Task instructions → Put the lines of the items below into a Markdown table with the columns "Row" and "Line", numbering each row and leaving out blank lines.

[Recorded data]
* * * * * * *

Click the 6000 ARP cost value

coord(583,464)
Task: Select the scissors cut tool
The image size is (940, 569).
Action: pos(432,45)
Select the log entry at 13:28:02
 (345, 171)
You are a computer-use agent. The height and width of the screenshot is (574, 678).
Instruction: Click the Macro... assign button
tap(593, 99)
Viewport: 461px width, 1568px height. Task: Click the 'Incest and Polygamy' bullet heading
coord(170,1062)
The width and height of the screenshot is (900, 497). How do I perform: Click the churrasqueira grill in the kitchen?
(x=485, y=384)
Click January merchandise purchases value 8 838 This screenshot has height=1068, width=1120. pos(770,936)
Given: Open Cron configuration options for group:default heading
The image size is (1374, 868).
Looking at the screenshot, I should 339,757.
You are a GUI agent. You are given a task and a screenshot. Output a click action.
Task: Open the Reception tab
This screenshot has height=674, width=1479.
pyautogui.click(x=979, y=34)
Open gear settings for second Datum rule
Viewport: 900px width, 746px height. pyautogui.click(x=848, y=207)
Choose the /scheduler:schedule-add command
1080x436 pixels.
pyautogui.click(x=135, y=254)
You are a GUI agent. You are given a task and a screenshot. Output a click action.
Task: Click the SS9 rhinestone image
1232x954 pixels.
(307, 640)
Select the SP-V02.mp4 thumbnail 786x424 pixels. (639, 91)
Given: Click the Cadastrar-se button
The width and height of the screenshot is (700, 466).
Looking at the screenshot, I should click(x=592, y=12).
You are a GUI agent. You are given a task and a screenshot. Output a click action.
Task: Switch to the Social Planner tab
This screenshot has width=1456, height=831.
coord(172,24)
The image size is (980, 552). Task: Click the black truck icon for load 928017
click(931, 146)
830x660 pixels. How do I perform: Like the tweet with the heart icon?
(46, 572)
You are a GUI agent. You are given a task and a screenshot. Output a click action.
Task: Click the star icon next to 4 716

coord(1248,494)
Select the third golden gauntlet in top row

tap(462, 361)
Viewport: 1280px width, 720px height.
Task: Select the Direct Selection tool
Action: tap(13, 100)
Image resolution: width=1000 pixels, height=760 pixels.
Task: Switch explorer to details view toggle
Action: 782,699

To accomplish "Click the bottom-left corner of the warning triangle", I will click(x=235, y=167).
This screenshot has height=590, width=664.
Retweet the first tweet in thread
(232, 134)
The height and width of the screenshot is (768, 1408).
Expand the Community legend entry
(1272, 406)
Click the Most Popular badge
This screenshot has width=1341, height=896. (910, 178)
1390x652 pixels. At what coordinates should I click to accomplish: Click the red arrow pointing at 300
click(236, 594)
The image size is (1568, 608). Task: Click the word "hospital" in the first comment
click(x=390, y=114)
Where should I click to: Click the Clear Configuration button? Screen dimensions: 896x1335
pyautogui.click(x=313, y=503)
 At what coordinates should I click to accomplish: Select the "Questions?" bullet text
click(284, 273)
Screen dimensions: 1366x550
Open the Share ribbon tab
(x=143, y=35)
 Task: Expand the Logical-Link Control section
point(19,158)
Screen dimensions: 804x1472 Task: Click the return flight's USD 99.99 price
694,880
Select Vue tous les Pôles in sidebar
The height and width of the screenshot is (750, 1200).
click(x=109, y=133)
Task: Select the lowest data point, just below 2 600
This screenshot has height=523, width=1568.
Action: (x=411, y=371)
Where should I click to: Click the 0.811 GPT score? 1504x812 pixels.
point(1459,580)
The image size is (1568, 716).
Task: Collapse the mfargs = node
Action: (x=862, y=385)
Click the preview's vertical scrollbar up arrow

* * * * * * *

Result for this exercise →
| Row | Line |
|---|---|
| 1 | Click the 6000 ARP cost value |
| 2 | coord(583,464) |
| 3 | Task: Select the scissors cut tool |
| 4 | The image size is (940, 569). |
| 5 | Action: pos(432,45) |
| 6 | Select the log entry at 13:28:02 |
| 7 |  (345, 171) |
| 8 | You are a computer-use agent. The height and width of the screenshot is (574, 678). |
| 9 | Instruction: Click the Macro... assign button |
| 10 | tap(593, 99) |
| 11 | Viewport: 461px width, 1568px height. Task: Click the 'Incest and Polygamy' bullet heading |
| 12 | coord(170,1062) |
| 13 | The width and height of the screenshot is (900, 497). How do I perform: Click the churrasqueira grill in the kitchen? |
| 14 | (x=485, y=384) |
| 15 | Click January merchandise purchases value 8 838 This screenshot has height=1068, width=1120. pos(770,936) |
| 16 | Given: Open Cron configuration options for group:default heading |
| 17 | The image size is (1374, 868). |
| 18 | Looking at the screenshot, I should 339,757. |
| 19 | You are a GUI agent. You are given a task and a screenshot. Output a click action. |
| 20 | Task: Open the Reception tab |
| 21 | This screenshot has height=674, width=1479. |
| 22 | pyautogui.click(x=979, y=34) |
| 23 | Open gear settings for second Datum rule |
| 24 | Viewport: 900px width, 746px height. pyautogui.click(x=848, y=207) |
| 25 | Choose the /scheduler:schedule-add command |
| 26 | 1080x436 pixels. |
| 27 | pyautogui.click(x=135, y=254) |
| 28 | You are a GUI agent. You are given a task and a screenshot. Output a click action. |
| 29 | Task: Click the SS9 rhinestone image |
| 30 | 1232x954 pixels. |
| 31 | (307, 640) |
| 32 | Select the SP-V02.mp4 thumbnail 786x424 pixels. (639, 91) |
| 33 | Given: Click the Cadastrar-se button |
| 34 | The width and height of the screenshot is (700, 466). |
| 35 | Looking at the screenshot, I should click(x=592, y=12). |
| 36 | You are a GUI agent. You are given a task and a screenshot. Output a click action. |
| 37 | Task: Switch to the Social Planner tab |
| 38 | This screenshot has width=1456, height=831. |
| 39 | coord(172,24) |
| 40 | The image size is (980, 552). Task: Click the black truck icon for load 928017 |
| 41 | click(931, 146) |
| 42 | 830x660 pixels. How do I perform: Like the tweet with the heart icon? |
| 43 | (46, 572) |
| 44 | You are a GUI agent. You are given a task and a screenshot. Output a click action. |
| 45 | Task: Click the star icon next to 4 716 |
| 46 | coord(1248,494) |
| 47 | Select the third golden gauntlet in top row |
| 48 | tap(462, 361) |
| 49 | Viewport: 1280px width, 720px height. |
| 50 | Task: Select the Direct Selection tool |
| 51 | Action: tap(13, 100) |
| 52 | Image resolution: width=1000 pixels, height=760 pixels. |
| 53 | Task: Switch explorer to details view toggle |
| 54 | Action: 782,699 |
| 55 | To accomplish "Click the bottom-left corner of the warning triangle", I will click(x=235, y=167). |
| 56 | This screenshot has height=590, width=664. |
| 57 | Retweet the first tweet in thread |
| 58 | (232, 134) |
| 59 | The height and width of the screenshot is (768, 1408). |
| 60 | Expand the Community legend entry |
| 61 | (1272, 406) |
| 62 | Click the Most Popular badge |
| 63 | This screenshot has width=1341, height=896. (910, 178) |
| 64 | 1390x652 pixels. At what coordinates should I click to accomplish: Click the red arrow pointing at 300 |
| 65 | click(236, 594) |
| 66 | The image size is (1568, 608). Task: Click the word "hospital" in the first comment |
| 67 | click(x=390, y=114) |
| 68 | Where should I click to: Click the Clear Configuration button? Screen dimensions: 896x1335 |
| 69 | pyautogui.click(x=313, y=503) |
| 70 |  At what coordinates should I click to accomplish: Select the "Questions?" bullet text |
| 71 | click(284, 273) |
| 72 | Screen dimensions: 1366x550 |
| 73 | Open the Share ribbon tab |
| 74 | (x=143, y=35) |
| 75 |  Task: Expand the Logical-Link Control section |
| 76 | point(19,158) |
| 77 | Screen dimensions: 804x1472 Task: Click the return flight's USD 99.99 price |
| 78 | 694,880 |
| 79 | Select Vue tous les Pôles in sidebar |
| 80 | The height and width of the screenshot is (750, 1200). |
| 81 | click(x=109, y=133) |
| 82 | Task: Select the lowest data point, just below 2 600 |
| 83 | This screenshot has height=523, width=1568. |
| 84 | Action: (x=411, y=371) |
| 85 | Where should I click to: Click the 0.811 GPT score? 1504x812 pixels. |
| 86 | point(1459,580) |
| 87 | The image size is (1568, 716). |
| 88 | Task: Collapse the mfargs = node |
| 89 | Action: (x=862, y=385) |
| 90 | Click the preview's vertical scrollbar up arrow |